Prostate tumor-stroma interaction: molecular mechanisms and opportunities for therapeutic targeting

Maintenance of cell and tissue homeostasis is dependent upon the dynamic balance of cell proliferation, differentiation, and apoptosis through interactions between cells and their microenvironment. The unique prostatic cellular phenotypes are induced and maintained by interaction between epithelium and adjacent stroma through intimate intercellular signaling pathways. In this article, we summarize current advances in the tumor-stroma interaction and its biologic and therapeutic implications. We specifically emphasize current studies of the possible factors driving the "vicious cycle'' between stroma and emerging prostate tumor epithelial cells that may be responsible for carcinogenesis and metastasis to bone. Stroma responds both genotypically and phenotypically to tumor epithelium upon co-culture under 3-D conditions. Likewise, the emerging carcinoma responds to stromal signals that drive progression to malignancy. A vicious cycle mediated by soluble and insoluble molecules secreted by tumor cells and stroma appear be the critical factors supporting and sustaining tumor colonization in bone.
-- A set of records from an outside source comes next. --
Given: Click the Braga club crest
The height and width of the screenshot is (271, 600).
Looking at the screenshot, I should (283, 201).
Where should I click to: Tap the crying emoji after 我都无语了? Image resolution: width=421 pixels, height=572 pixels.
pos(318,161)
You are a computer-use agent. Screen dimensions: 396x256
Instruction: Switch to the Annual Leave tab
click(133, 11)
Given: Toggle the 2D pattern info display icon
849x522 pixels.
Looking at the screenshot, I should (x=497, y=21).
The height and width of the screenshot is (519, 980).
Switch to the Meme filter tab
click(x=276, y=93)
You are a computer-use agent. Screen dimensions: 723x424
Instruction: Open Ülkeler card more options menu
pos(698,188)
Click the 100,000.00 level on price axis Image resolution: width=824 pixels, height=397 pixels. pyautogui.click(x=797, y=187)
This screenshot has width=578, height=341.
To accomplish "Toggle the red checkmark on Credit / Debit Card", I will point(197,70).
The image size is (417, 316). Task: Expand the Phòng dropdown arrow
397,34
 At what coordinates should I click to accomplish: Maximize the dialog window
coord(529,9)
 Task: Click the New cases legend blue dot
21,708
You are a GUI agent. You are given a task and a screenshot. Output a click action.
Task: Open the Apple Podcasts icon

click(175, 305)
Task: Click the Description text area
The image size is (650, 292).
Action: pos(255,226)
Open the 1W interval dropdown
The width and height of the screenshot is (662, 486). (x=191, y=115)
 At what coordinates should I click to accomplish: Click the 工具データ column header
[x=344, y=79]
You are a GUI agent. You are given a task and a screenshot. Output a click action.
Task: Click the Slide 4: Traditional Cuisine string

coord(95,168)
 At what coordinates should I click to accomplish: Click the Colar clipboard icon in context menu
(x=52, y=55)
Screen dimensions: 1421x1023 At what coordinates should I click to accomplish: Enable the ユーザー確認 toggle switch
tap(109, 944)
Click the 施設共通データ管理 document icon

Co-targeting tumor and stroma with therapeutic agents has yielded promising results both in pre-clinical models of prostate cancer and bony metastasis and in clinical trials of patients treated with a dual tumor and stroma targeting strategies. In conclusion, understanding and targeting the interaction of the tumor and its stromal microenvironmant may improve the prognosis, reduce the suffering and increase the survival of patients with advanced cancer metastasis.